At the same time, the current arrangements for the global statistical governance of official financial statistics are still somewhat incomplete, perhaps because these statistics require the involvement of both central banks and statistical institutes and currently no worldwide body exists that can coordinate both these constituencies.[13] The consideration given by the IMF to the founding of an Inter-Secretariat Working Group on Finance Statistics are therefore very welcome.

Conclusions

To summarise, in today’s global economy, timely and reliable official statistics play a key role in policy-making as well as in investors’ decisions. Such statistics and especially external statistics require close international cooperation, if only to avoid the possibility that the same statistics compiled by different countries or economic areas might point to different outcomes, which would in turn lead to different policy conclusions. Above, I have also given various examples of the important role the IMF has played in enhancing statistics for the international financial system at the worldwide level. At the same time, the ECB remains committed to contributing to the further global enhancement of statistics, particularly financial, monetary and external statistics.

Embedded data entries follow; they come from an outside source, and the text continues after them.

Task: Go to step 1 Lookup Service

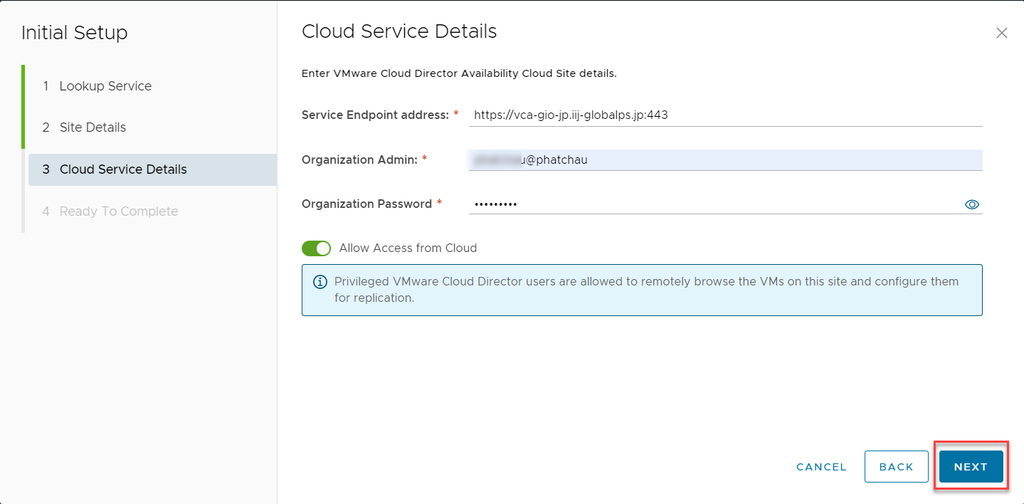Action: (x=105, y=86)
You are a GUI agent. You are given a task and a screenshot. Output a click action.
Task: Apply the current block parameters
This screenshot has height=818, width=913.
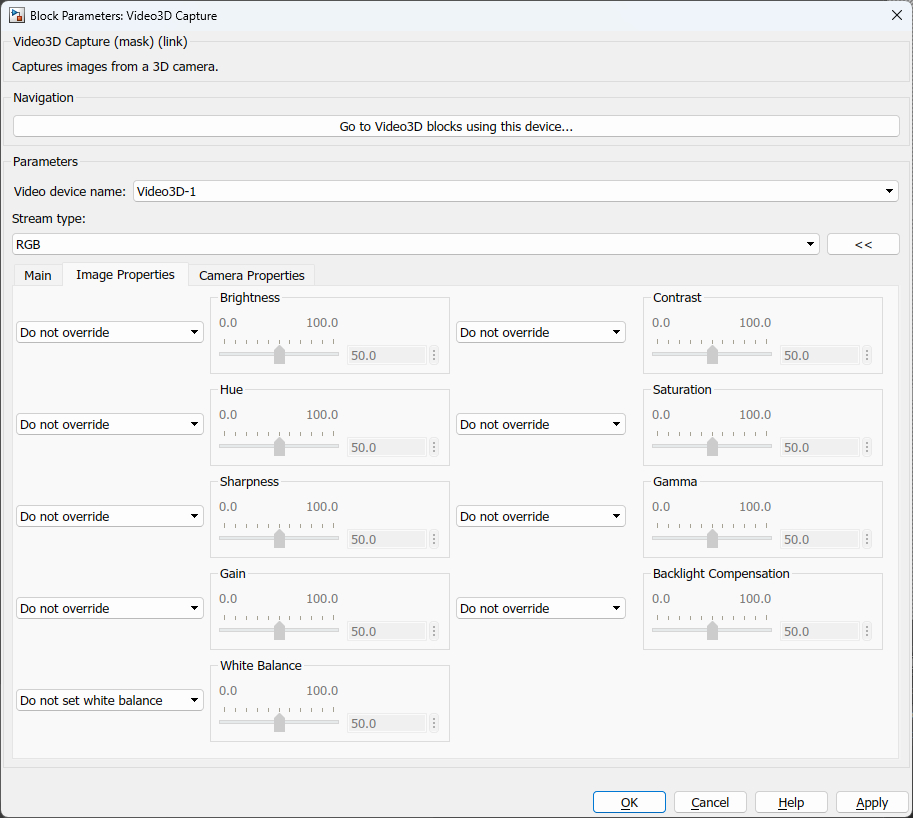(x=871, y=801)
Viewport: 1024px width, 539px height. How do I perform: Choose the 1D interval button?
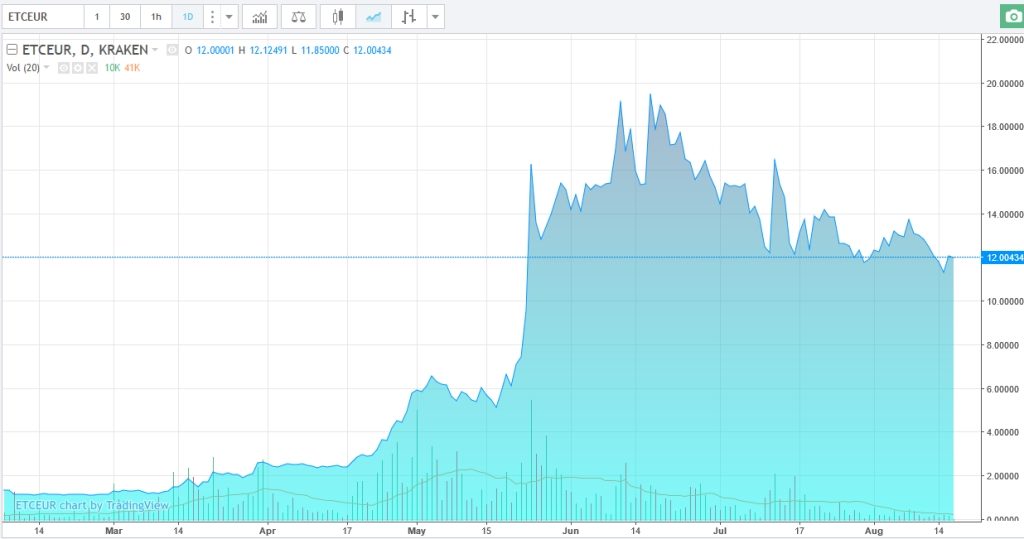coord(187,17)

Thank you for your attention.

  1. [1] Financial Statistics for a Global Economy, third ECB conference on statistics, May 2006. All contributions are available at www.ecb.europa.eu/events/conferences/html/eastats3.en.html.

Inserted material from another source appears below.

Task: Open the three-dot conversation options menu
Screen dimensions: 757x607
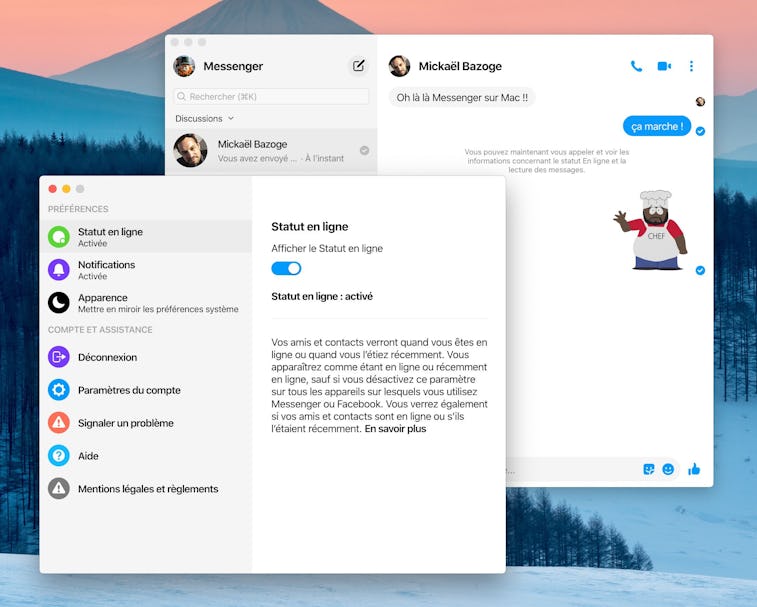Action: pyautogui.click(x=691, y=66)
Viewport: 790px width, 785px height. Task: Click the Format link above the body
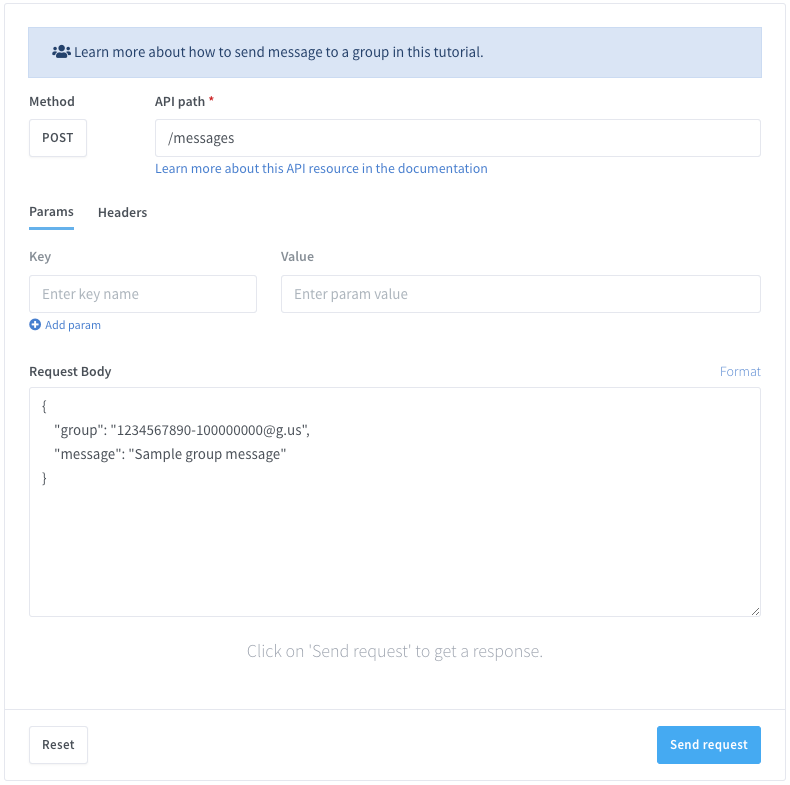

  2. [2] See www.ecb.europa.eu/press/pr/date/2006/html/pr060531.en.html.

  3. [3] See J. Mathisen and A. Pellechio, “Using the Balance Sheet Approach in Surveillance: Framework, Data Sources and Data Availability”, IMF Working Paper No WP/06/100, International Monetary Fund.

  4. [4] See R. Mink, P. Sandars and N. Silva, “Financial and non-financial accounts for monitoring financial stability”, paper presented at the joint workshop of the Bank of Canada and the Irving Fisher Committee in June 2005, European Central Bank.

  5. [5] See the 30 June 2006 entry on the “What’s new in Statistics” page of the ECB website (http://www.ecb.europa.eu/stats/html/index.en.html).

  6. [6] See the article entitled “Comparability of statistics for the euro area, the United States and Japan”, in the April 2005 issue of the ECB Monthly Bulletin.

  7. [7] See S.J. Keuning, “Interaction between National Accounts and Socio­-Economic Policy”, The Review of Income and Wealth, Series 44, No 3, September 1998.

  8. [8] See, for example, R. Mink and P. Rother, “‘The statistical recording of implicit pension liabilities and its impact on household wealth and general government obligations”, paper presented at the Irving Fisher Committee Conference on Measuring the Financial Position of the Household Sector, August 2006, European Central Bank.

  9. [9] See, for example, C. Sánchez Muñoz and J.M. Israël, “The difficulties attached to the collection of information on households’ holdings of securities: third-party reporting”, paper presented at the Irving Fisher Committee Conference on Measuring the Financial Position of the Household Sector, August 2006, European Central Bank.

  10. [10] See L. Mörttinen, P. Poloni, P. Sandars and J. Vesala, “Analysing banking sector conditions – how to use macro-prudential indicators”, Occasional Paper No 26, April 2005, European Central Bank.

  11. [11] In effect, statistical surveys cause only a very small part of the administrative burden on business. See, for example, I. Pfeiffer and R. Stäglin, “Statistikbelastung der Unternehmen: Reduzierung der Berichtspflichten kann nicht viel zum Bürokratieabbau beitragen”, DIW Wochenbericht, Volume 73, 26 July 2006, DIW Berlin.

  12. [12] The other institutions are the Bank for International Settlements, Eurostat, the IMF, the OECD, the UN and the World Bank. Please refer to www.sdmx.org for more information on this important project.

  13. [13] In the EU, the Committee on Monetary, Financial and Balance of Payments statistics is making a rather successful contribution to the coordination of statistical activities of central banks and statistical institutes.